El presidente de Colombia, Gustavo Petro, volvió a poner en el centro de la escena política la situación del expresidente ecuatoriano Jorge Glas, al insistir públicamente en su liberación, a pesar de que Glas cumple más de una década de prisión por múltiples condenas por corrupción, entre ellas los casos Odebrecht y Sobornos.
En un mensaje difundido en su cuenta oficial en la red social X, Petro afirmó que Glas es ahora ciudadano colombiano, argumentando que, igual que ha exigido la libertad de lo que él considera “presos políticos” en Venezuela y Nicaragua, también debe apoyar la liberación del exvicepresidente.

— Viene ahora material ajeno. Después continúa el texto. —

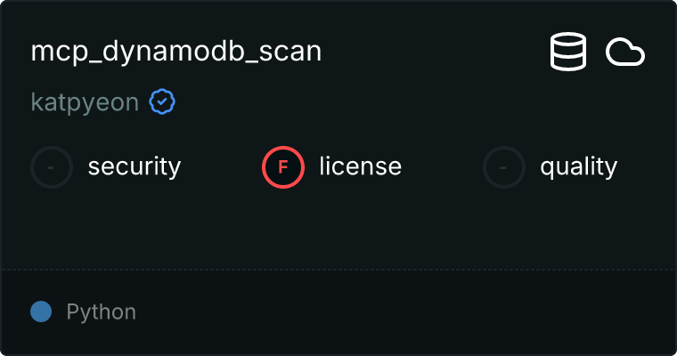Select the "quality" rating label
Image resolution: width=677 pixels, height=356 pixels.
(578, 166)
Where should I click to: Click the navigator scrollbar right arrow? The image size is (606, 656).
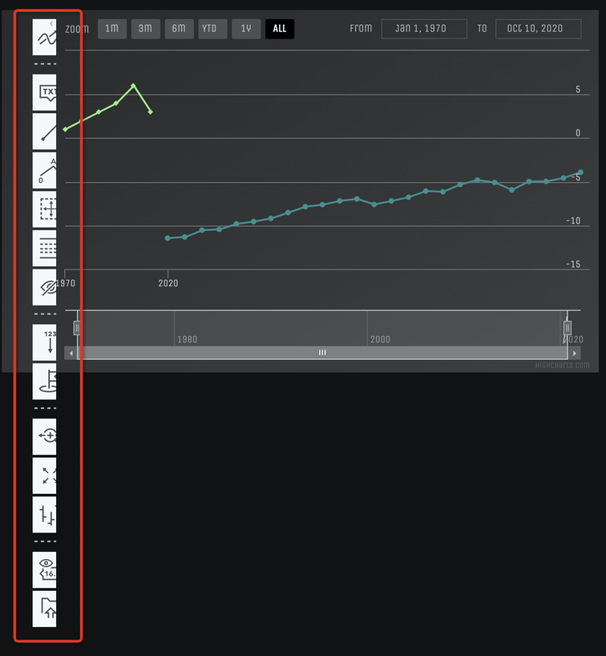tap(575, 353)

Petro acompañó su pronunciamiento con una fotografía reciente de Glas durante una audiencia telemática, y señaló que “su propio estado físico demuestra que sufre de tortura psicológica”, sin detallar informes médicos oficiales que respalden tal diagnóstico.

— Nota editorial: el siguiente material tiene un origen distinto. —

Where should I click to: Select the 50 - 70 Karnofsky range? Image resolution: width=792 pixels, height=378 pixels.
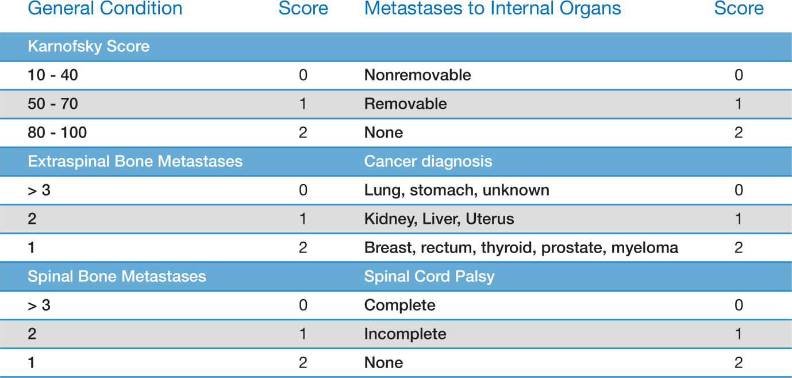(52, 104)
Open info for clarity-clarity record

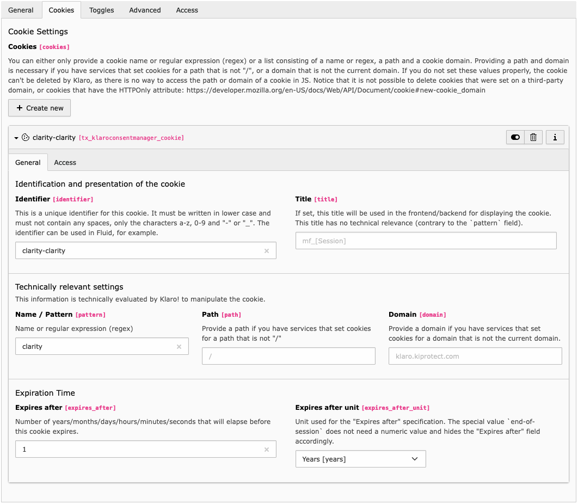tap(555, 138)
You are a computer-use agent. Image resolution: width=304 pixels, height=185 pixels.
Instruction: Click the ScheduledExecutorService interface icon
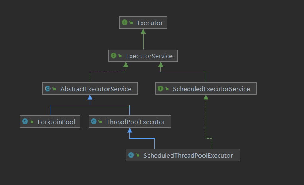(160, 89)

El argumento de Petro se sustenta en un acto oficial emitido en septiembre de 2025, cuando el Gobierno de Colombia anunció que le había otorgado la nacionalidad colombiana a Jorge Glas mediante decreto y naturalización ante la cónsul general en Quito, aunque con la salvedad de que no renuncia a su nacionalidad de origen.
Esa decisión, replicada por medios internacionales, incluyó un acta de juramento del propio Glas —quien permanece recluido en un centro penitenciario ecuatoriano— para asumir su nueva ciudadanía.
No obstante, el Gobierno de Ecuador ha señalado públicamente que no ha recibido notificación oficial sobre esa nacionalización, y que Glas continúa cumpliendo sus sentencias en territorio ecuatoriano, donde ha sido sentenciado en firme a 13 años de prisión e inhabilitación política de por vida.
La insistencia de Petro ha generado un intenso debate diplomático y político en la región, en un contexto en el que la justicia ecuatoriana considera que las condenas contra Glas por delitos de corrupción son firmes y ejecutables, mientras que sectores afines a Petro califican su encarcelamiento como injusto.